Sunday, June 22, 2014

Microsoft Azure Site Recovery

In January, we had a new and interesting service available in Microsoft Azure, called “Hyper-V Recovery Manager”. I blogged about it and explained how to configure this on-premises using a single VMM management server. For details you can read this blog post: http://kristiannese.blogspot.no/2013/12/how-to-setup-hyper-v-recovery-manager.html

Hyper-V Recovery Manager provided organizations using Hyper-V and System Center with automated protection and orchestrating of accurate recovery of virtualized workloads between private clouds, leveraging the asynchronous replication engine in Hyper-V – Hyper – V Replica.

In other words, no data were sent to Azure except the metadata from the VMM clouds.
This has now changed and the service is renamed to Microsoft Azure Site Recovery that finally let you replicate between private clouds and public clouds (Microsoft Azure).

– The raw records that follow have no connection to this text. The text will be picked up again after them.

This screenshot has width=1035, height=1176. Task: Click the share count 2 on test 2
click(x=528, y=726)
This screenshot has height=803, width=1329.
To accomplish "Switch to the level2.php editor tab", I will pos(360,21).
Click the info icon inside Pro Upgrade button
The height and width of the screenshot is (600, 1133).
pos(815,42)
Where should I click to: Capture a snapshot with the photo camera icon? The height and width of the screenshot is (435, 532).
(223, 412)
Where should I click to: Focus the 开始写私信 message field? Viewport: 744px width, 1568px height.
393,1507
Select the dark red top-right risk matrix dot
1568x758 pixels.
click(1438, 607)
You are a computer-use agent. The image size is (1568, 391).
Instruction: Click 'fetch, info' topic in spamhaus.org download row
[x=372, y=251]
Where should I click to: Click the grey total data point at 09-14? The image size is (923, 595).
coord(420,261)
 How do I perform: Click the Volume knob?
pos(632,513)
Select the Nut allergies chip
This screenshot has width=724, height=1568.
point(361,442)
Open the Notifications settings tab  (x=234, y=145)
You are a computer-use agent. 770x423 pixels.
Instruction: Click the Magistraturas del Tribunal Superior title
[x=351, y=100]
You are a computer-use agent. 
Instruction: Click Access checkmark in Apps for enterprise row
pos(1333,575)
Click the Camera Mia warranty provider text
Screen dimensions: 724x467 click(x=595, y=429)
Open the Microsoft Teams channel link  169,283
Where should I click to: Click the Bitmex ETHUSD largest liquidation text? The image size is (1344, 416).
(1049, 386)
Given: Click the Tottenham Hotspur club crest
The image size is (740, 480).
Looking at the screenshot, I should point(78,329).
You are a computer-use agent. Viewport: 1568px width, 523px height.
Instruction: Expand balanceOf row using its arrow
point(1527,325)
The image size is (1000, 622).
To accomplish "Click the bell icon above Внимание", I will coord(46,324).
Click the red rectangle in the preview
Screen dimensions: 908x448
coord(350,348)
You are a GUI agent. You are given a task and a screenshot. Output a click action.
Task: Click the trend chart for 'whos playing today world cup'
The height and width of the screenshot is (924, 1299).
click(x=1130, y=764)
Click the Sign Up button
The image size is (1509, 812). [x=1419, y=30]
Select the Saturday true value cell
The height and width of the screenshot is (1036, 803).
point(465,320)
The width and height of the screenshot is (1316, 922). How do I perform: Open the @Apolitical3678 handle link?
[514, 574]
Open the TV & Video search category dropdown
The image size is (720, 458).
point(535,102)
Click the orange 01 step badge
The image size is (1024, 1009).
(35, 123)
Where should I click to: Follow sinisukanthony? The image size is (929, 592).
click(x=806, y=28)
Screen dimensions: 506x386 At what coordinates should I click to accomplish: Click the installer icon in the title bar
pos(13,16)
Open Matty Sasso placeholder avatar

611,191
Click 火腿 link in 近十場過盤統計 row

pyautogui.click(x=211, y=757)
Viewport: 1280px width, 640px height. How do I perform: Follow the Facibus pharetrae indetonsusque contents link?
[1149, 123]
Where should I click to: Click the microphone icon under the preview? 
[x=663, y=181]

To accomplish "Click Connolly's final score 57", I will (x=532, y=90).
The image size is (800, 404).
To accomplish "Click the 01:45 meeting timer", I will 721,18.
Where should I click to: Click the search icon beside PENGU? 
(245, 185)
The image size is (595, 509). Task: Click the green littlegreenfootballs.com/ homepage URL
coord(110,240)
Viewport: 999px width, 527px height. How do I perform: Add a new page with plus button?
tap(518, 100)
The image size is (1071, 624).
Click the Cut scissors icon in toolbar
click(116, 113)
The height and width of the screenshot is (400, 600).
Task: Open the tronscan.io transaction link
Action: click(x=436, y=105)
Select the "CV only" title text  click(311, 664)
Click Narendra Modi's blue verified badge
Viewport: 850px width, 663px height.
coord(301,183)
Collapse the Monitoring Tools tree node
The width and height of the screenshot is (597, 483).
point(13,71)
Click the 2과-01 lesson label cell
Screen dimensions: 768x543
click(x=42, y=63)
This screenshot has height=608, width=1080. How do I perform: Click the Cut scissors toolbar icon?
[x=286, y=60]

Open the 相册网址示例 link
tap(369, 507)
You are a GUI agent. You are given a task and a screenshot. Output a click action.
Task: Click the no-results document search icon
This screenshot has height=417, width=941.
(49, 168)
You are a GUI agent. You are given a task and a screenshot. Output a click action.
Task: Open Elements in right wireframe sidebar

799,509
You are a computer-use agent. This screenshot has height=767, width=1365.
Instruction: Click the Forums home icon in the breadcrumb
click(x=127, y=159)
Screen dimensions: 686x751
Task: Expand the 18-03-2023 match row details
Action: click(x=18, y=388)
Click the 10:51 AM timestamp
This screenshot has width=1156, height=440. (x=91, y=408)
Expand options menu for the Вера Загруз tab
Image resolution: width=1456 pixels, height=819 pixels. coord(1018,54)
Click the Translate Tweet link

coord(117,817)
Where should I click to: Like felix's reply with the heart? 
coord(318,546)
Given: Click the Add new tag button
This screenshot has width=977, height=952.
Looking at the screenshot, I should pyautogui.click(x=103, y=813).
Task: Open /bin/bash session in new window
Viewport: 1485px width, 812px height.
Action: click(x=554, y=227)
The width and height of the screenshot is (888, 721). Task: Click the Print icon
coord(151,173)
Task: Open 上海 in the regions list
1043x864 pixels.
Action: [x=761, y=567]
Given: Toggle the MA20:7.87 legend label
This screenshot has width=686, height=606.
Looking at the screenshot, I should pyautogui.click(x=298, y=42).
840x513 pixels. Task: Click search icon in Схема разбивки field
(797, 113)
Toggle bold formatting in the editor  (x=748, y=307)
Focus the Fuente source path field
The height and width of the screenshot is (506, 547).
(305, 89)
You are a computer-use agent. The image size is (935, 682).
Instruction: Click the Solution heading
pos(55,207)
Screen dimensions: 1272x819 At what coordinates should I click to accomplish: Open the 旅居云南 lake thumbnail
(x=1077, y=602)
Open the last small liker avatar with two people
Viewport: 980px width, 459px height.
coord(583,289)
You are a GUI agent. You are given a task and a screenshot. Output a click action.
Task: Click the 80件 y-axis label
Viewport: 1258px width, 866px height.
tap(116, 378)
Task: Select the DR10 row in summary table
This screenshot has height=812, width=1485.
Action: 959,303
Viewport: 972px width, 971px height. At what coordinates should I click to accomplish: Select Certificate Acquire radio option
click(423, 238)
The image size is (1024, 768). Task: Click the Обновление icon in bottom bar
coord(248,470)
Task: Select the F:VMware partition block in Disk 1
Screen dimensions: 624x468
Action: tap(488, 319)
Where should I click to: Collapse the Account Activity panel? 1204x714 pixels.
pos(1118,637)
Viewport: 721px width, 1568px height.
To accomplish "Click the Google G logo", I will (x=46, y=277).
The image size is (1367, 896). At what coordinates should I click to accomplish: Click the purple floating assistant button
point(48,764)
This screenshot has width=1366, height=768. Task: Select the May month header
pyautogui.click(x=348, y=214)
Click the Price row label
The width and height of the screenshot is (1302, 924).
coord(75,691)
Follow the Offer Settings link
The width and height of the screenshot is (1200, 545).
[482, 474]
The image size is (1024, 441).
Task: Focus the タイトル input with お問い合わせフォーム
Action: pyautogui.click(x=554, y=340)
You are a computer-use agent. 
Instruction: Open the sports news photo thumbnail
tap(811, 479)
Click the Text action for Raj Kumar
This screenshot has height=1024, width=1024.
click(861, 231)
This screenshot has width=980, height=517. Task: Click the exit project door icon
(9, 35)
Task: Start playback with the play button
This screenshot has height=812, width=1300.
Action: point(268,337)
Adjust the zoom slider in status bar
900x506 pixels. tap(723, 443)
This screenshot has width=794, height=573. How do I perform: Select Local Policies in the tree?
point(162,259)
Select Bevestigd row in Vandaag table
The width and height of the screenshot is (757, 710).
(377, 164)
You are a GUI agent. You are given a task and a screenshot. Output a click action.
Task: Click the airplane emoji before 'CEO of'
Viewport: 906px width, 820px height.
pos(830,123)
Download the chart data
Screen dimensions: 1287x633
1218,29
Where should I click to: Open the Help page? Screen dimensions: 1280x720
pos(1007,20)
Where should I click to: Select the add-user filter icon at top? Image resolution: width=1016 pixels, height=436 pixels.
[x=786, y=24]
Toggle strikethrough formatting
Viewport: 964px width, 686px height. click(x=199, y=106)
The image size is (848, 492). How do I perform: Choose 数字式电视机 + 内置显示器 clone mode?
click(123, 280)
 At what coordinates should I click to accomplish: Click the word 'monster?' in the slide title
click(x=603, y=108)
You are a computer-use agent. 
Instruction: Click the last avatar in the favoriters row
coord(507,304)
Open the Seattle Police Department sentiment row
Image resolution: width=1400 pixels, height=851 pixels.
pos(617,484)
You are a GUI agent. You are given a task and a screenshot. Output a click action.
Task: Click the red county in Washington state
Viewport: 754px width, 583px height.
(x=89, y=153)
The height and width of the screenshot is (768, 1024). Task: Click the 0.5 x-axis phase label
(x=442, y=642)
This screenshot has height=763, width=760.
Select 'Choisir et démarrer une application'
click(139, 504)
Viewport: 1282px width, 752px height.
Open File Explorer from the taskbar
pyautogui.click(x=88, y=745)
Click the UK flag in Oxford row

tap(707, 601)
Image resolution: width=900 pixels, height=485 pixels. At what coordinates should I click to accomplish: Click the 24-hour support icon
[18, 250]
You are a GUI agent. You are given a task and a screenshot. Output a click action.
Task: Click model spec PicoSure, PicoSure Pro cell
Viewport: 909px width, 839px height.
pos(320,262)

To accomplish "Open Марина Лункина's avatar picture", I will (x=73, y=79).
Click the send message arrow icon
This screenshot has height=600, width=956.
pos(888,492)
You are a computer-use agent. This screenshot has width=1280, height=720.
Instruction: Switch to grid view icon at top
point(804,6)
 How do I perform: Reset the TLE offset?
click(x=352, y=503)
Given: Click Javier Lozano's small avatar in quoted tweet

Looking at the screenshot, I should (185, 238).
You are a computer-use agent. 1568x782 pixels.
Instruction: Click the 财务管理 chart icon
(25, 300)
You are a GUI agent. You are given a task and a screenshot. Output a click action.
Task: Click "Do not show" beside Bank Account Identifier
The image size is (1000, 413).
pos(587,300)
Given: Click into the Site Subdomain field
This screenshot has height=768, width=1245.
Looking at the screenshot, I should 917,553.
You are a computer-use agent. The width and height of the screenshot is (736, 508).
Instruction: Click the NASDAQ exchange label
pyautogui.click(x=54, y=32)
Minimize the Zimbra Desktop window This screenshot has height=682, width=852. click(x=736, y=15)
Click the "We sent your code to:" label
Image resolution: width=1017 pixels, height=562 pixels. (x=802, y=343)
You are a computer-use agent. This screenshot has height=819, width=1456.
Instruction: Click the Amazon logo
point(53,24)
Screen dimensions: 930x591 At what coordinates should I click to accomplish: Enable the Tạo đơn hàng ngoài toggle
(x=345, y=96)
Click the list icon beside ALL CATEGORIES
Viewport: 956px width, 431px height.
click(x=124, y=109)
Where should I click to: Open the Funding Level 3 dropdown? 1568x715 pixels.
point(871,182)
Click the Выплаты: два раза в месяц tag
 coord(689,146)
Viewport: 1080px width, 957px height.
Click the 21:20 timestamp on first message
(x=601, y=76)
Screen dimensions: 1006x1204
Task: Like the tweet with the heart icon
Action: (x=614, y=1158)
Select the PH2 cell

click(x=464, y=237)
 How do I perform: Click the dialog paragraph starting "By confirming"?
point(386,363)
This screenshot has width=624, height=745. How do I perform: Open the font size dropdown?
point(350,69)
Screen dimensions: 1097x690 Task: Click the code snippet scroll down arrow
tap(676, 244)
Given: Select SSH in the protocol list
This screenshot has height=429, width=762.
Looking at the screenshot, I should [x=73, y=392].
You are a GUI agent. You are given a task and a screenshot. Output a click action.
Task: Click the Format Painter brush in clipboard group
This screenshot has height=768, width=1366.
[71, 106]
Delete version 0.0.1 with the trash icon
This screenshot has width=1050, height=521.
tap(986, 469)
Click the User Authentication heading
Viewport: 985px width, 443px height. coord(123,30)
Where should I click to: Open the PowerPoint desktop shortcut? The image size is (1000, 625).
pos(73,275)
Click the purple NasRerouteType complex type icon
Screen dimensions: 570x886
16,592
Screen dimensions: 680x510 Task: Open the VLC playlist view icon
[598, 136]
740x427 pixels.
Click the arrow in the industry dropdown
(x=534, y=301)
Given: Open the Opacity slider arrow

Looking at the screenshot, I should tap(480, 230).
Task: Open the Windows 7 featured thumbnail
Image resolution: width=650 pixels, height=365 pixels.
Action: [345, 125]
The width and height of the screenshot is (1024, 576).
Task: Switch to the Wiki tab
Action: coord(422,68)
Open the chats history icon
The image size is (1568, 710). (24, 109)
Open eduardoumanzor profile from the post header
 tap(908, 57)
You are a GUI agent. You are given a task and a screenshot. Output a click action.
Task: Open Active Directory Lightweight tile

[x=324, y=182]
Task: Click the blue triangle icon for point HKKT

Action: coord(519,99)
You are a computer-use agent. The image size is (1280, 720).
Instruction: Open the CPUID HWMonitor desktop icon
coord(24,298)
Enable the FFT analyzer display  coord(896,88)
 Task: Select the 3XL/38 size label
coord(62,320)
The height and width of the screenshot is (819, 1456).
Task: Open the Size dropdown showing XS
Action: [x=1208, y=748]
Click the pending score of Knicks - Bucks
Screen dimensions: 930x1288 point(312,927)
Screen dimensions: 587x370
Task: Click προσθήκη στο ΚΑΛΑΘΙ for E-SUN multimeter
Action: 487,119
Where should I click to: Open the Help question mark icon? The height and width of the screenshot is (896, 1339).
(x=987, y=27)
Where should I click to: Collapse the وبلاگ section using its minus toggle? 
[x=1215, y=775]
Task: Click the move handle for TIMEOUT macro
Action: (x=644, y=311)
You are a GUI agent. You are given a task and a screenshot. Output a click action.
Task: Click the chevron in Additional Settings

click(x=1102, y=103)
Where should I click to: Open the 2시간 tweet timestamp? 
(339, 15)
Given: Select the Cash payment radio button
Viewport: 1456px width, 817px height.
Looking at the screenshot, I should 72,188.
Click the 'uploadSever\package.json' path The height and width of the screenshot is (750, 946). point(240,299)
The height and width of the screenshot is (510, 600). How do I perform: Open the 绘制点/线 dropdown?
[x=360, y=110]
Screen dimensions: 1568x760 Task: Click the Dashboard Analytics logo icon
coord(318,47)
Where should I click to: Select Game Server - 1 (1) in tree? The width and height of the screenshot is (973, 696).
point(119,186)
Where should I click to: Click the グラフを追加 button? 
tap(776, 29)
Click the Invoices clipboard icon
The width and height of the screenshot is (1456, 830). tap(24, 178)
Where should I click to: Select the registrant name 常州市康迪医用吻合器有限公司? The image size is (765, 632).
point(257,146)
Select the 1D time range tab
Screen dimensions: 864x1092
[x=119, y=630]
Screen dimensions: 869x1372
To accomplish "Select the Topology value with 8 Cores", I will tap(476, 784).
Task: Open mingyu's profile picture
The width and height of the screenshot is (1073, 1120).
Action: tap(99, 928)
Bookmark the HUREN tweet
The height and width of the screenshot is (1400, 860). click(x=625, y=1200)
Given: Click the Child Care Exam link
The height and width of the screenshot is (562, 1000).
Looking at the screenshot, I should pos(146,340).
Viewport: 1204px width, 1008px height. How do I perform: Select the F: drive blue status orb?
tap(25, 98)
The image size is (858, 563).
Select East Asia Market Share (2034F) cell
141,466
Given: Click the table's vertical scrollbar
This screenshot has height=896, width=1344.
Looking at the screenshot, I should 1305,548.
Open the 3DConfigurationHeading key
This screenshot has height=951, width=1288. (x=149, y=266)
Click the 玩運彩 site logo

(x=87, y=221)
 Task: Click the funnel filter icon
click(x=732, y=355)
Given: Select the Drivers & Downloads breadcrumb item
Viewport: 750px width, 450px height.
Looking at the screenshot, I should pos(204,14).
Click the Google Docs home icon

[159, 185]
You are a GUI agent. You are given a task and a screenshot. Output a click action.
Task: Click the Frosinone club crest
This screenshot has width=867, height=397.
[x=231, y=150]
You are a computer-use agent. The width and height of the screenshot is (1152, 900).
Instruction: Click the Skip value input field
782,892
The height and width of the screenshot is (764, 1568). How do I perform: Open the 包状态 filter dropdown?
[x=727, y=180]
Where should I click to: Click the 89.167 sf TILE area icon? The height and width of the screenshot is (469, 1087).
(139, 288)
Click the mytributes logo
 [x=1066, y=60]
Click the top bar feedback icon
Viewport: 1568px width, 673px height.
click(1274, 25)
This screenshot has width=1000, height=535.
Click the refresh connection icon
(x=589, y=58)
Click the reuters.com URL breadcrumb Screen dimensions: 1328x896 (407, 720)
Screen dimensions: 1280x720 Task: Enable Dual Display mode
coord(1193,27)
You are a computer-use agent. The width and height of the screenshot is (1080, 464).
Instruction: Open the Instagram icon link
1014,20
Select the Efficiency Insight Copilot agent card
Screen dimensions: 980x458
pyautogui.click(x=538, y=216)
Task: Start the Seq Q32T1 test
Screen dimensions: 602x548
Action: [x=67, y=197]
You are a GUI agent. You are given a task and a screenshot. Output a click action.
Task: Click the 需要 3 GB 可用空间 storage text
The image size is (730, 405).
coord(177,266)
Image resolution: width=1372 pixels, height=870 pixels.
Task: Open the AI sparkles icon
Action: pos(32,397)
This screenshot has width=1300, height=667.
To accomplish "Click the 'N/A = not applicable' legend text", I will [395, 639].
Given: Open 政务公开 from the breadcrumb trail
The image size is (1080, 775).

This means that we are still able to utilize the automatic protection of workloads that we are familiar with through the service, but now we can use Azure as the target in addition to private clouds.
This is also a door opener for migration scenarios where organizations considering moving VMs to the cloud, can easily do this with almost no downtime using Azure Site Recovery.

Topology

In our environment, we will use a dedicated Hyper-V cluster with Hyper-V Replica. This means we have added the Hyper-V Replica Broker role to the cluster. This cluster is located in its own host group in VMM and the only host group we have added to a cloud called “E2A”. Microsoft Azure Site Recovery requires System Center Virtual Machine Manager, which will be responsible for the communication and aggregation of the desired instructions made by the administrator in the Azure portal.


Pre-reqs

-          You must have an Azure account and add Recovery Services to your subscription
-          Certificate (.cer) that you upload to the management portal and register to the vault. Each vault has a single .cer certificate associated with it and it’s used when registering VMM servers in the vault.
-          Certificate (.pfx) that you import on each VMM server. When you install the Azure Site Recovery Provider on the VMM server, you must use this .pfx certificate.
-          Azure Storage account, where you will store the replicas replicated to Azure. The storage account needs geo-replication enabled and should be in the same region as the Azure Site Recovery service and associated with the same subscription
-          VMM Cloud(s). A cloud must be created in VMM that contains Hyper-V hosts in a host group enabled with Hyper-V Replica

-          Azure Site Recovery Provider must be installed on the VMM management server(s)
In our case, we had already implemented “Hyper-V Recovery Manager”, so we were able to do an in-place upgrade of the ASR Provider.
-          Azure Recovery Services agent must be installed on every Hyper-V host that will replicate to Microsoft Azure. Make sure you install this agent on all hosts located in the host group that you are using in your VMM cloud.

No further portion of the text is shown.